SPOOFING ATTACKS AND FRAUD
PROTECTING GNSS SYSTEMS FROM SPOOFING ATTACKS AND FRAUD
More and more businesses rely on location information to make critical decisions and generate revenue.
- Ride-hailing services such as Uber, Didi or Lyft use it to calculate ride costs and the optimal route.
- Autonomous vehicles and drones use it for navigation.
- Cargo transit services use it to track valuable goods.
- Security systems use geofencing to arm/disarm or lock/unlock systems, buildings and assets.
- Financial services use it to validate transactions and detect fraud.
Having extremely reliable location data is vital for all these services. But GNSS position information is non-encrypted and thus very easy to spoof or outright fake. In fact, one of the major shortcomings of the current architecture is that, anybody can lie about their location. Searching “fake GPS” on the google play store brings up nearly 100 apps that allow you to override your phone’s location data. This puts businesses that heavily rely on position information in danger of being defrauded or worse.
Malicious GNSS wireless attacks on automated systems
In other scenarios, heavily automated systems can be victim of malicious GNSS wireless attacks which take advantage of the fact that the signals from navigation satellites such as GPS, Glonass, or Beidou are very easy to spoof and fake. The main reason behind this is that civil GNSS positioning systems do not use any authentication techniques and have not implemented any security measures to prevent such attacks.
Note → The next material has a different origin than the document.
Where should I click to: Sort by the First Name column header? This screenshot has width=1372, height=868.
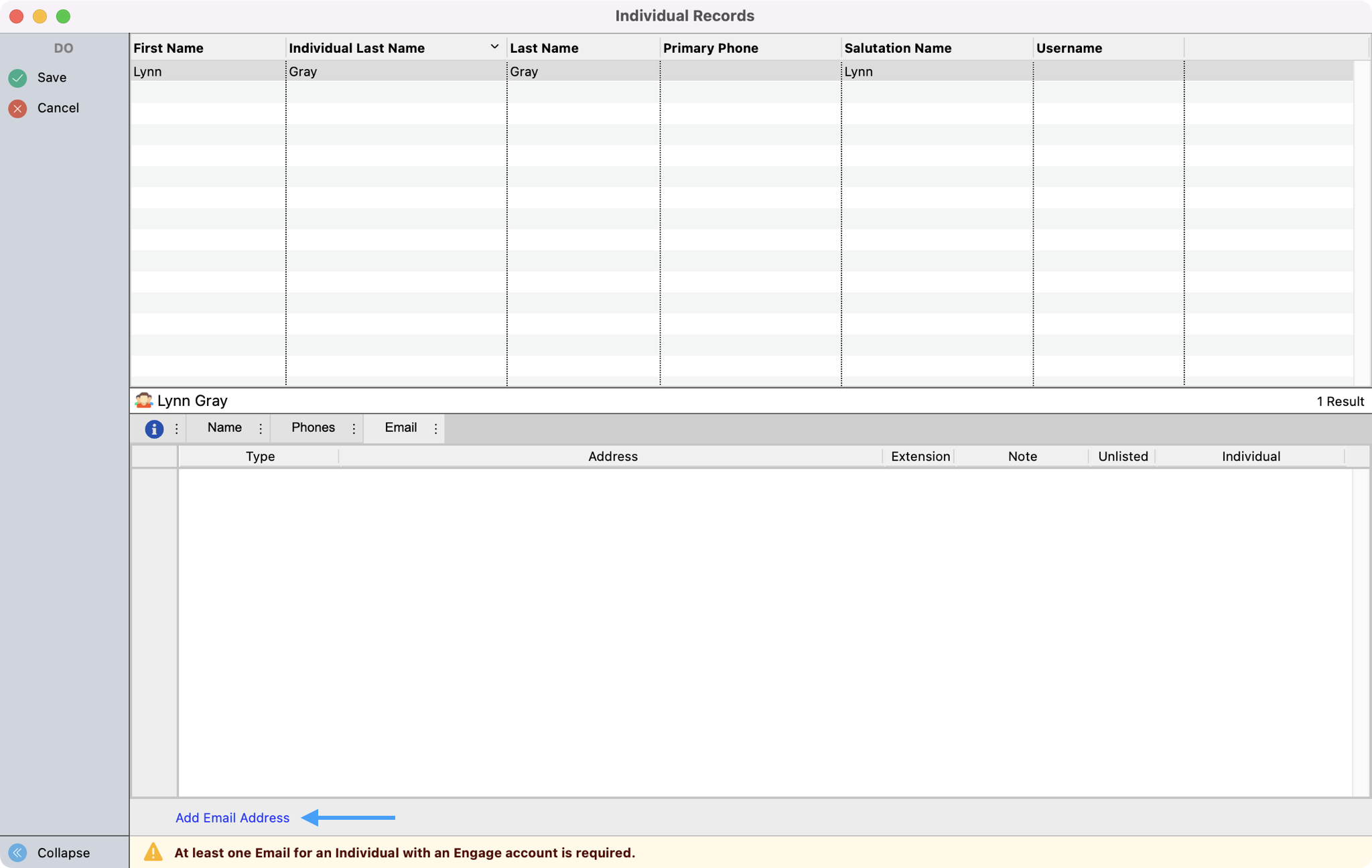coord(169,48)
Additionally, due to the low strength of these signals once they reach the receiver, the GNSS signals are also very easy to override by malicious wireless attacks, making the over-the-air attacks even simpler to perform. Of course the cost of fixing these issues includes launching new satellites, which is prohibitive.
From using simple mobile apps which override real position data, to using Software-Defined-Radios to generate fake GNSS signals, these attacks are becoming easier to perform and harder to detect, eventually leading to revenue loss, goods theft, and other security risks.